Previously we stated that the photograph is the object of light. But light itself cannot be seen (unless dreamingly, maybe, through what are called God rays, or, indirectly and iteratively, through the sharp contrast between a dark shadow and radiant patch of light). Through and within the photograph, light manifests itself without disclosing itself – manifests itself without disclosing itself, the trace undoubtable; objectifies itself without succumbing to the object, the veracity obtained through that objectification being credible enough; retains subjectivity without being Subject or subjected. The photograph is a trace of alterity.
But is the photograph an object? Well, it could be printed on a piece of paper and described as that object made of a piece of paper with a photographic image printed on it.
P.S. The arguments presented in this post are pertinent to analogue photography and analogue printing processes. In a future post, I will attempt to delineate the schism that exists between the analogue and the digital. I will then be able to show why the above argument is not pertinent to the digital domain. (This postscript was added on the 28th of March 2020).

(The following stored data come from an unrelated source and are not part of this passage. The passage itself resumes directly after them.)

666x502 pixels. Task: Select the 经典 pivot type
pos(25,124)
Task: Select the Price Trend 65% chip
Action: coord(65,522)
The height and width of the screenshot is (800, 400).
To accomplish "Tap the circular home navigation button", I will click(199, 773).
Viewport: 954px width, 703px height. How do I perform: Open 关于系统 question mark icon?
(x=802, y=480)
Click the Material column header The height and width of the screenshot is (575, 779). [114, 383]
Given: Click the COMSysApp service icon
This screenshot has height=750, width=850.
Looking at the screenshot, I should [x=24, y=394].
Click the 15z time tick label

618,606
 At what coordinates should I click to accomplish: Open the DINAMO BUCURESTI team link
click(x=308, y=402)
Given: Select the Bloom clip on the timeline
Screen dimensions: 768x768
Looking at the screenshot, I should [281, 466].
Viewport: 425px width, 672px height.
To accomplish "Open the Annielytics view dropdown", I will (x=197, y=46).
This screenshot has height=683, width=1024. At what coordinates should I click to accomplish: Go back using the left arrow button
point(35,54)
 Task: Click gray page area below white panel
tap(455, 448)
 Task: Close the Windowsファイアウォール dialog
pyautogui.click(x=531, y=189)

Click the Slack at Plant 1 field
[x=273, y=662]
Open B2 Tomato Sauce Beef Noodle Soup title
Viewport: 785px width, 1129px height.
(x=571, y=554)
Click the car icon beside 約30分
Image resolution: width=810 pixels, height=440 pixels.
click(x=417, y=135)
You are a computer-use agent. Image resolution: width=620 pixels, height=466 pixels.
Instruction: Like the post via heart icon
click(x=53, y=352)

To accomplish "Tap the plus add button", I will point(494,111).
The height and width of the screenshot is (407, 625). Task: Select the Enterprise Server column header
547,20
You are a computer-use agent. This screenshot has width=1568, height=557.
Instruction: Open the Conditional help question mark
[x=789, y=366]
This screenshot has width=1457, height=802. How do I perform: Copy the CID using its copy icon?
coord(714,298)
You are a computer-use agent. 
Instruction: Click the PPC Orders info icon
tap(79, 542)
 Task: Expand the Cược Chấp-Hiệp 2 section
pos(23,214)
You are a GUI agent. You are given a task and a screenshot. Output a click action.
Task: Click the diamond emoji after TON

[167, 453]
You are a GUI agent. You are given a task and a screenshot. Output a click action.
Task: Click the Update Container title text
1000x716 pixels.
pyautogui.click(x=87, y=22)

1 Recently, I discovered that the word photography (“photographie” [BRIZUELA 2020]) was originally coined by a Frenchman, Hercule Florence, years before Fox Talbot used the same word to describe his invention. Florence was looking for a mode of printing “to print and distribute a transcription method he had developed to organize and systematize the sounds of nature found in the Amazon region” (BRIZUELA 2020) – essentially an early photocopying method; hence “light writing” (BRIZUELA 2020), understood, in this case, as quite literally writing with light. (This footnote was added on the 28th of March 2020).
BRIZUELA, Natalia. 2020. ‘Light Writing in the Tropics: The Story of Hercule Florence’. Aperture Foundation [online]. Available at: https://aperture.org/blog/light-writing-tropics/ [accessed 28 March 2020].
FLUSSER, Vilém. 1986. ‘The Photograph as Post-Industrial Object: An Essay on the Ontological Standing of Photographs’. Leonardo, Vol. 19, No. 4, 329-332.
ROMER, Grant. 2005. ‘What is a Photograph?’ Topics in Photographic Preservation, Volume 11, 1-2.